▼▼▼

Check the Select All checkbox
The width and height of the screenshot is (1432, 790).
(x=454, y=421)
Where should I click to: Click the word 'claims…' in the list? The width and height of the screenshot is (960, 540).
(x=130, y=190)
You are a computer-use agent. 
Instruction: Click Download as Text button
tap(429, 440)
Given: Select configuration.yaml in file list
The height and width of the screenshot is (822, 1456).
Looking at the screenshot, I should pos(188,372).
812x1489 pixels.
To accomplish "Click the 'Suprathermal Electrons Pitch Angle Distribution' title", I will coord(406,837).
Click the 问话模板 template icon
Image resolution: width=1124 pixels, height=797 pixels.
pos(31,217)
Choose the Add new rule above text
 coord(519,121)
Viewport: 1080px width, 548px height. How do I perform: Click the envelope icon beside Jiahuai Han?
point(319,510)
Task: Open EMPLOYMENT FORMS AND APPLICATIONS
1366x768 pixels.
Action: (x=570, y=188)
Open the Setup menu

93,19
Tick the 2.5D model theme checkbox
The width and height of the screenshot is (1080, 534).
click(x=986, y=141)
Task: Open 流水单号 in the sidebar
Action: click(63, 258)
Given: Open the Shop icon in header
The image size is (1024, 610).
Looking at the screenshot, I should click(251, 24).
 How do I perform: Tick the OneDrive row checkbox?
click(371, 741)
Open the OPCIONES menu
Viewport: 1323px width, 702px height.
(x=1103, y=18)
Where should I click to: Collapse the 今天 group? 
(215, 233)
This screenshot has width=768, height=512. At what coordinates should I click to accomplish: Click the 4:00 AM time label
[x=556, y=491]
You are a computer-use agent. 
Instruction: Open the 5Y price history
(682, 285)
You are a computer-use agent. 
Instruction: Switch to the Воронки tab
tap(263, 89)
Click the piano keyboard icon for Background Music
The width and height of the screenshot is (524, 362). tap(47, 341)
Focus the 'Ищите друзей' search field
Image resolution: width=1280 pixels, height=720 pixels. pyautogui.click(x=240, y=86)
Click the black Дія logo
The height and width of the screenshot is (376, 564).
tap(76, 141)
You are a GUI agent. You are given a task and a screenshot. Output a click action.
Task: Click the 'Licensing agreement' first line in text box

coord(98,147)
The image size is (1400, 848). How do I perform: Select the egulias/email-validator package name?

▲▲▲

■ **What you are asked to do**
Please copy out all of the rows above line by line, keeping every character unchanged.

■ **Answer for this exercise**
Check the Select All checkbox
The width and height of the screenshot is (1432, 790).
(x=454, y=421)
Where should I click to: Click the word 'claims…' in the list? The width and height of the screenshot is (960, 540).
(x=130, y=190)
You are a computer-use agent. 
Instruction: Click Download as Text button
tap(429, 440)
Given: Select configuration.yaml in file list
The height and width of the screenshot is (822, 1456).
Looking at the screenshot, I should pos(188,372).
812x1489 pixels.
To accomplish "Click the 'Suprathermal Electrons Pitch Angle Distribution' title", I will coord(406,837).
Click the 问话模板 template icon
Image resolution: width=1124 pixels, height=797 pixels.
pos(31,217)
Choose the Add new rule above text
 coord(519,121)
Viewport: 1080px width, 548px height. How do I perform: Click the envelope icon beside Jiahuai Han?
point(319,510)
Task: Open EMPLOYMENT FORMS AND APPLICATIONS
1366x768 pixels.
Action: (x=570, y=188)
Open the Setup menu

93,19
Tick the 2.5D model theme checkbox
The width and height of the screenshot is (1080, 534).
click(x=986, y=141)
Task: Open 流水单号 in the sidebar
Action: click(63, 258)
Given: Open the Shop icon in header
The image size is (1024, 610).
Looking at the screenshot, I should click(251, 24).
 How do I perform: Tick the OneDrive row checkbox?
click(371, 741)
Open the OPCIONES menu
Viewport: 1323px width, 702px height.
(x=1103, y=18)
Where should I click to: Collapse the 今天 group? 
(215, 233)
This screenshot has width=768, height=512. At what coordinates should I click to accomplish: Click the 4:00 AM time label
[x=556, y=491]
You are a computer-use agent. 
Instruction: Open the 5Y price history
(682, 285)
You are a computer-use agent. 
Instruction: Switch to the Воронки tab
tap(263, 89)
Click the piano keyboard icon for Background Music
The width and height of the screenshot is (524, 362). tap(47, 341)
Focus the 'Ищите друзей' search field
Image resolution: width=1280 pixels, height=720 pixels. pyautogui.click(x=240, y=86)
Click the black Дія logo
The height and width of the screenshot is (376, 564).
tap(76, 141)
You are a GUI agent. You are given a task and a screenshot. Output a click action.
Task: Click the 'Licensing agreement' first line in text box

coord(98,147)
The image size is (1400, 848). How do I perform: Select the egulias/email-validator package name?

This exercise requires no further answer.